Oil prices tumbled in the second half of 2014, losing more than half of their value from their peak. It was the industry's worst year since 2008, and the tumble continued into 2015. The speed and severity of the decline took most analysts by surprise. Last May, Citigroup raised its forecast for Brent crude to $109 per barrel from $103 for 2014 and to $105 from $95 for 2015, stating that "earnings headwinds in the sector look considerably less than they have for some time." Oil prices began to tumble a month later.
The price drop may prove short-lived. Various supply and demand factors have come into play over the past several years, with new crude coming from America's shale deposits, Canada's shale sands, Brazil's deep-water drilling and elsewhere even as economic growth in China and Europe slows. Now, high-cost sources of supply may be shaken out, whereas the world economy may benefit from cheaper oil. Last October, Citigroup predicted a $1.1 trillion annual boost for the global economy. While more cautious now, forecasters therefore see a return to $80 per barrel oil some time later this year.
However, the oil market has gone through a structural change and the era of expensive oil is over. Oil prices are now going to be weak for a very long time—if not for good.
Gushing Out
Economic history is a story of the development of technology and its impact on the production of goods and services.
The most primitive economic activity was hunting-gathering, and all proceeds from the labor went to the hunters and gatherers themselves. Once agriculture and animal domestication emerged around 12,000 years ago, producers started to use tools, an early form of technology. A portion of the harvest had to go to producers of tools, and the more complicated they became, the more farmers had to pay for this technology.
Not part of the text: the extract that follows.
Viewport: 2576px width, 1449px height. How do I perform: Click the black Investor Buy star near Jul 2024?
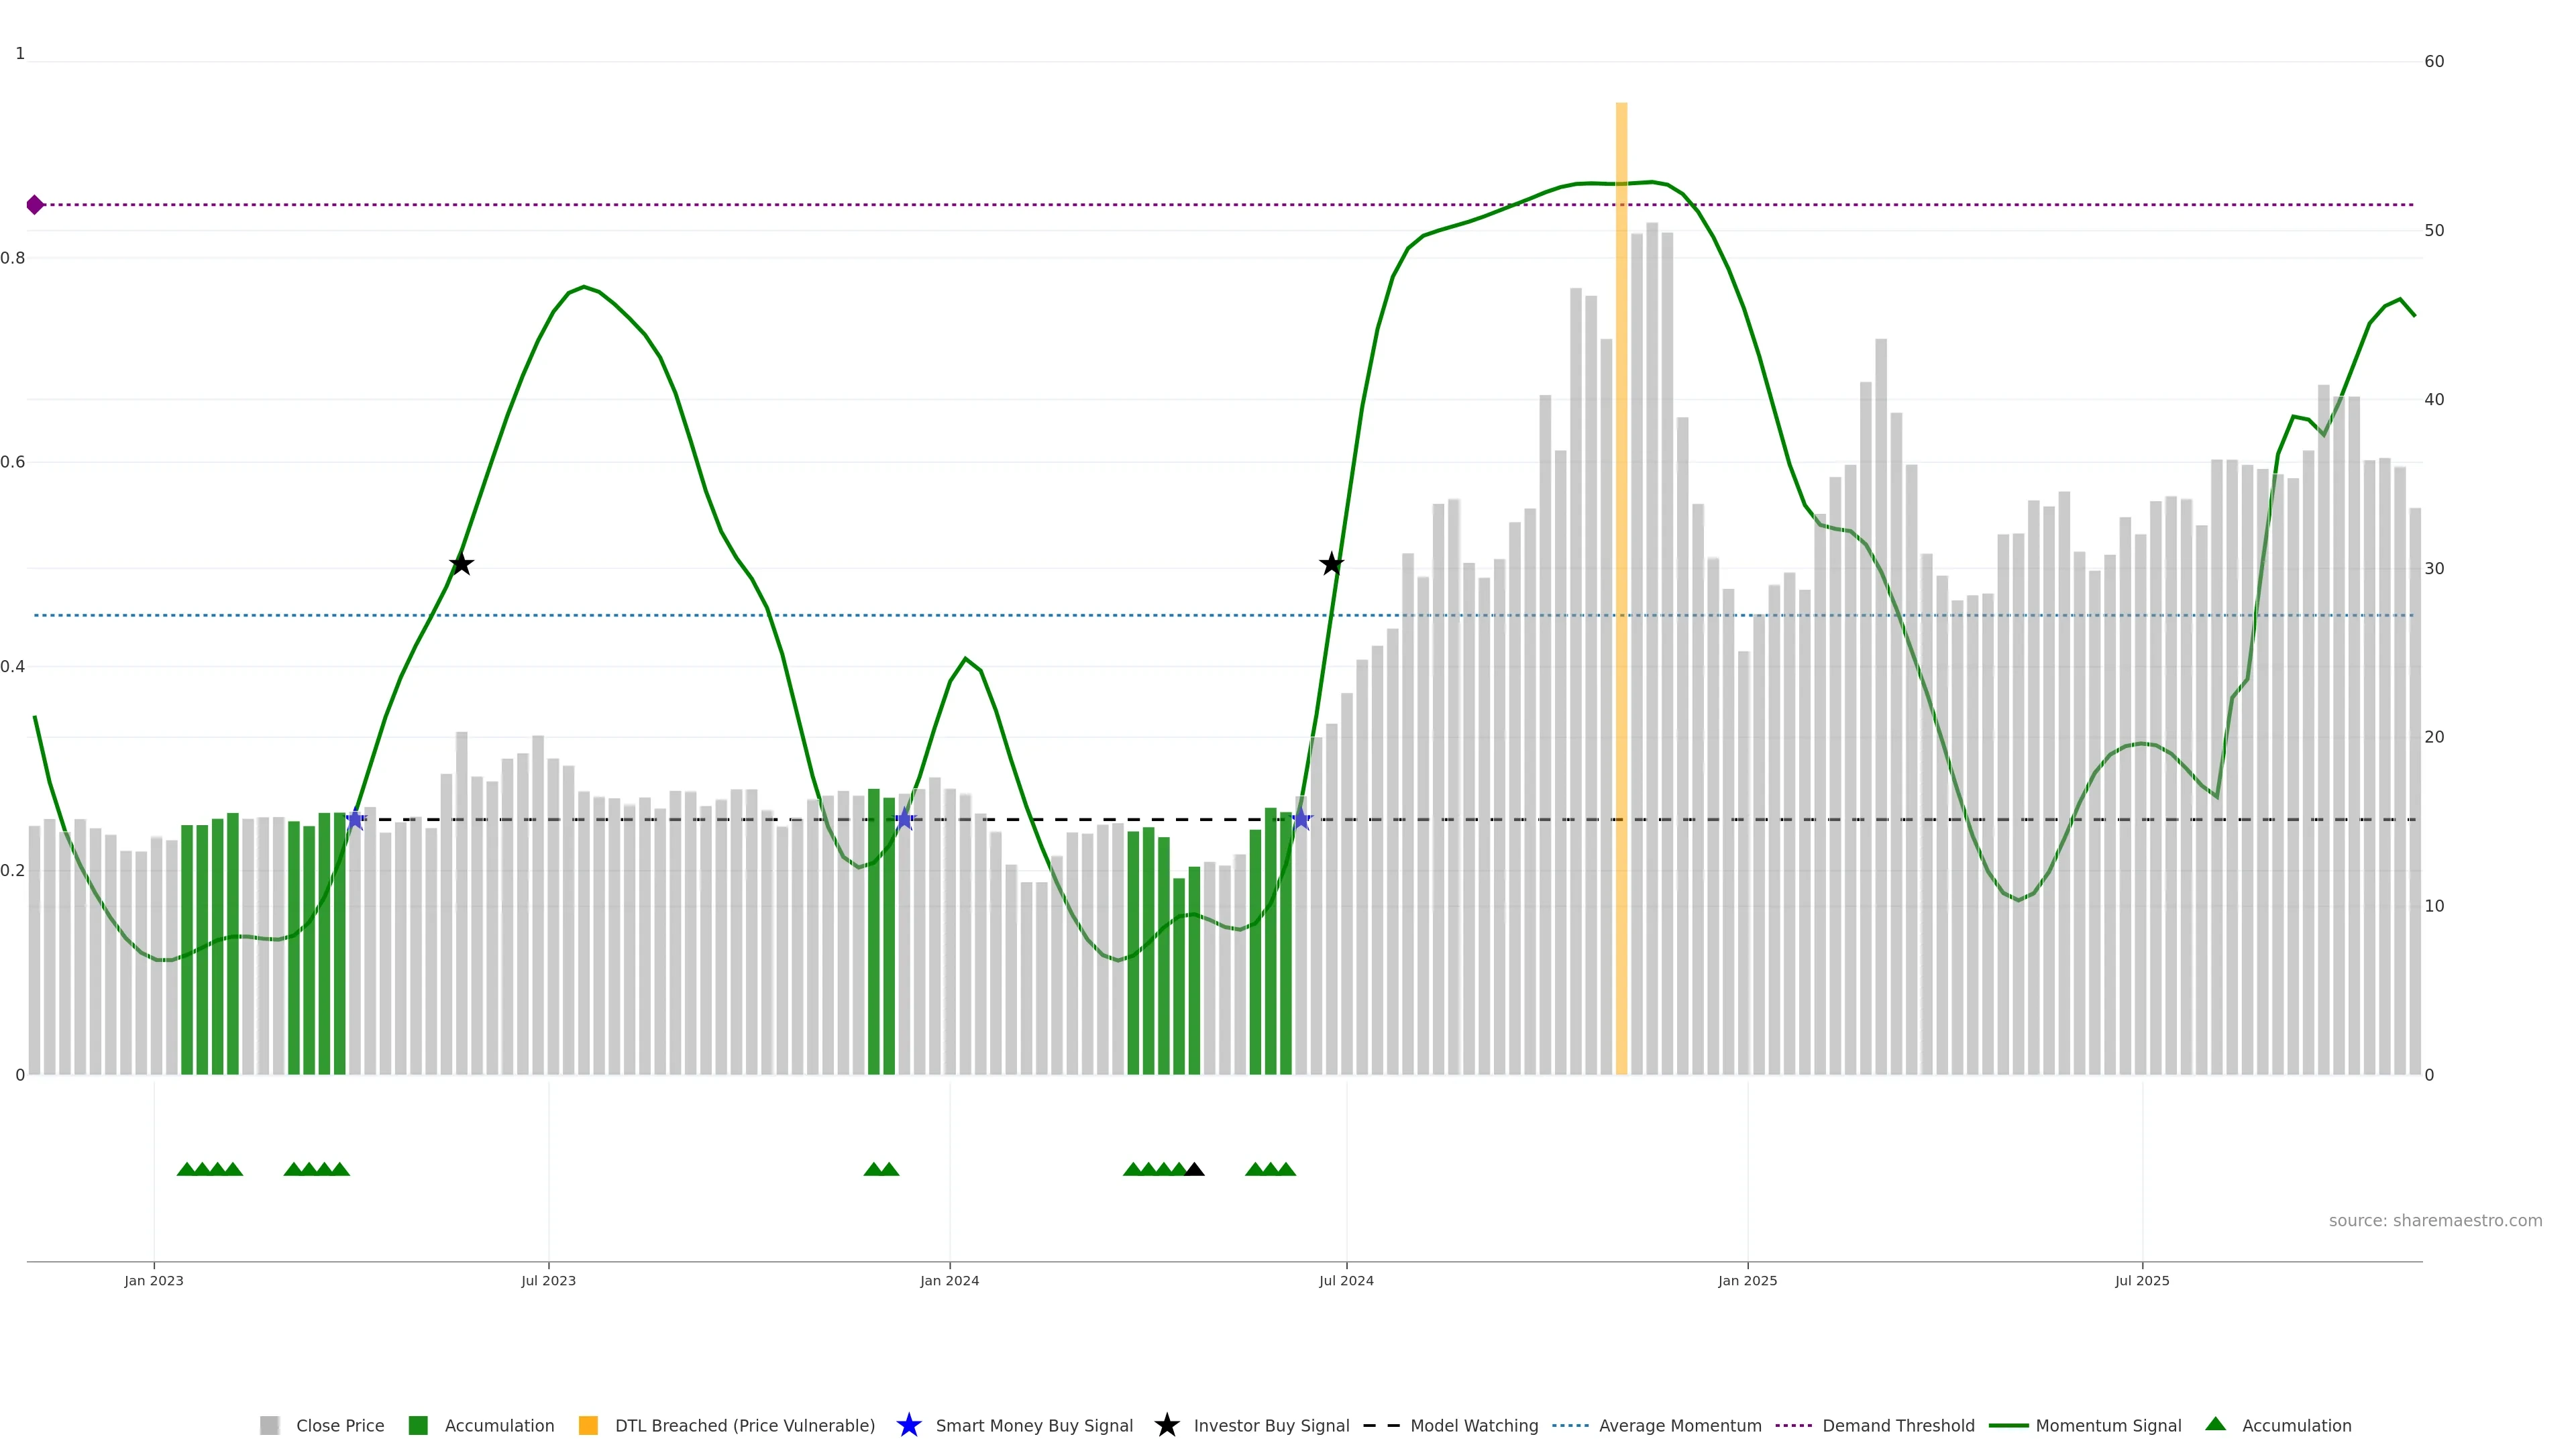pos(1331,564)
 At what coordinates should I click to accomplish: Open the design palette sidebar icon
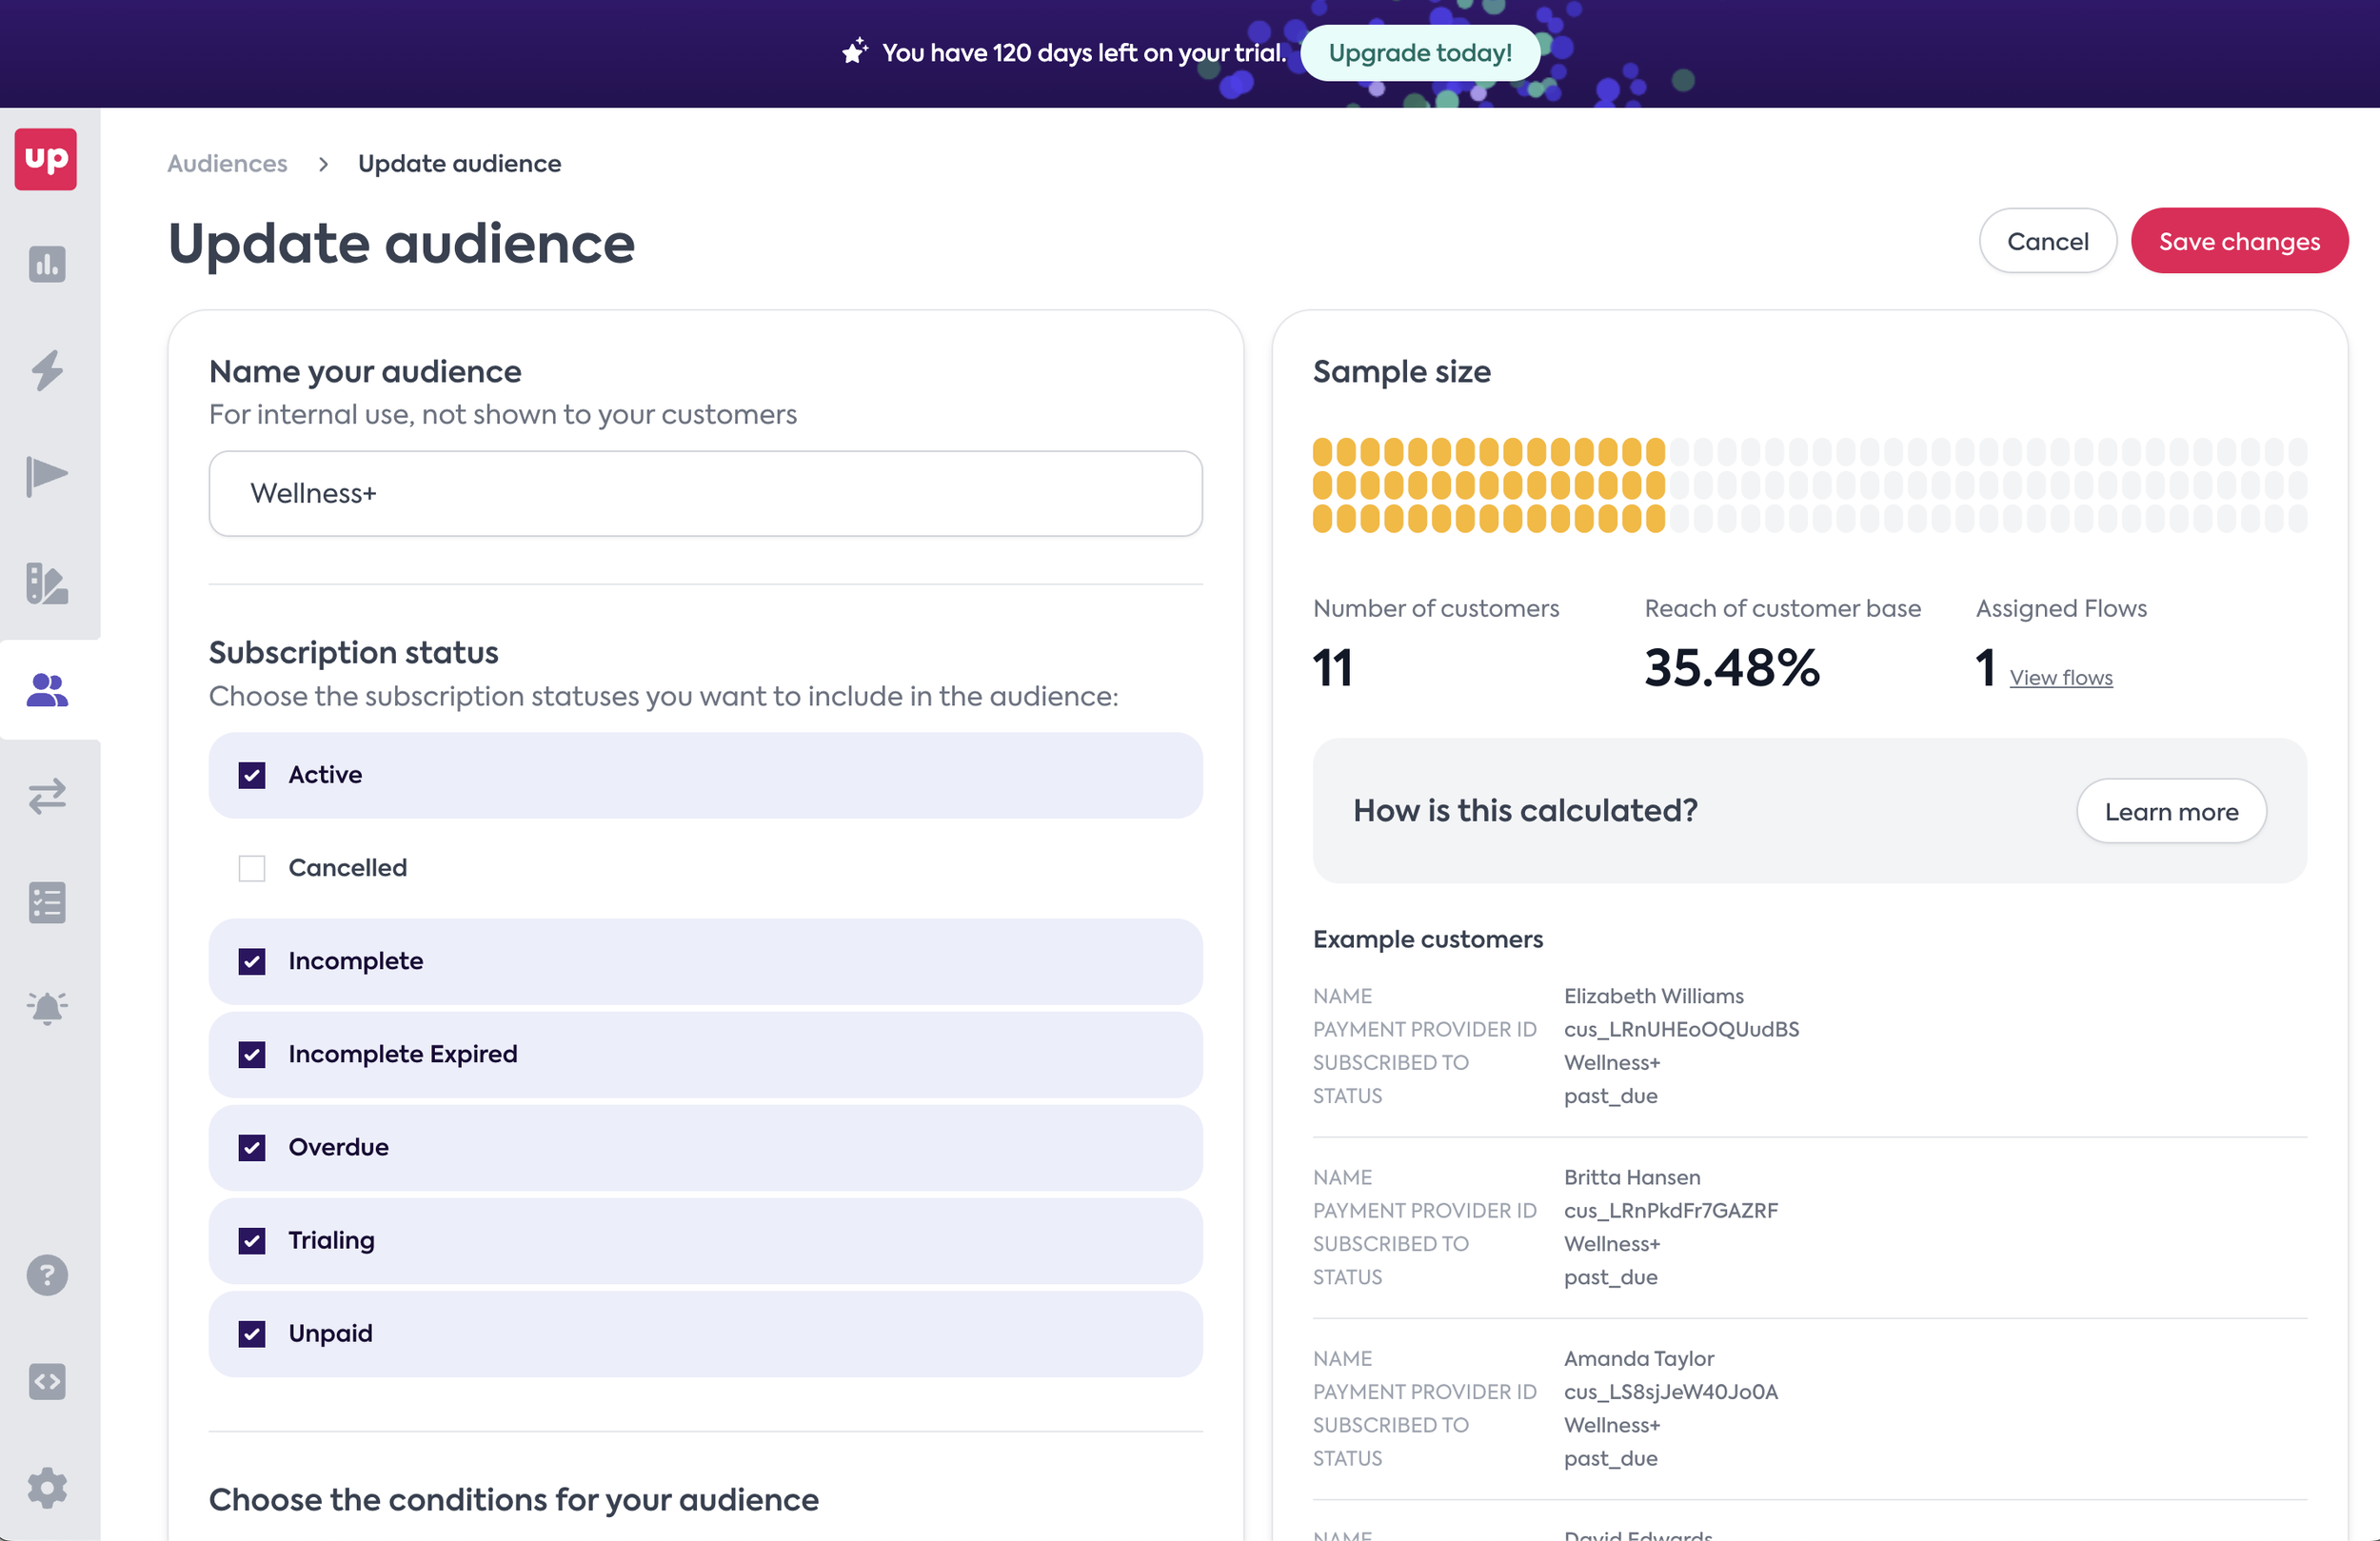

Today's agriculture is highly productive. American farms produce 260% more output than in 1950. During the same time period, the agricultural workforce dropped from 12% of the total U.S. workforce to less than 2%. This increase in yields and productivity has been achieved by a massive deployment of advanced technology, such as better fertilizer, hardier seeds, smart combines for more targeted planting, and information links to global markets.
Without technological advances, food prices would have been extremely volatile and prohibitively high; worse, Malthusian predictions of massive food shortages would have long ago come true. As things stand, food prices are remarkably stable and food is affordable for most of Earth's population, except in the poorest nations.
The story of the economic evolution of agriculture is highly relevant for another commodity industry, oil. Demand for oil is a relatively recent phenomenon, dating back to the end of the industrial revolution in the mid-19th century. Oil has been a dominant commodity only for around 120 years, since the development of the chemical industry and the invention of the internal combustion engine. For most of that period, oil producers were the equivalent of hunters and gatherers, pumping oil out of the ground wherever it was plentiful, easily accessible and relatively cheap to produce.
Oil prices remained remarkably stable for a long time, despite growing demand. During the first 70-plus years of the 20th century, crude oil averaged less than $25 per barrel in today's dollars. Even the 10-year spike after the 1973 Arab oil embargo and the 1979 Iranian Revolution didn't move the average price for the century much higher. Moreover, by the close of the century, crude fell to $10 per barrel, well below its historical average.
But then came the 21st century, which opened with a 15-year stretch of record oil prices. Even though $147 oil was seen in mid-2008, peak annual averages were actually registered after the global financial crisis, in 2011–13, when crude averaged around $110 per barrel.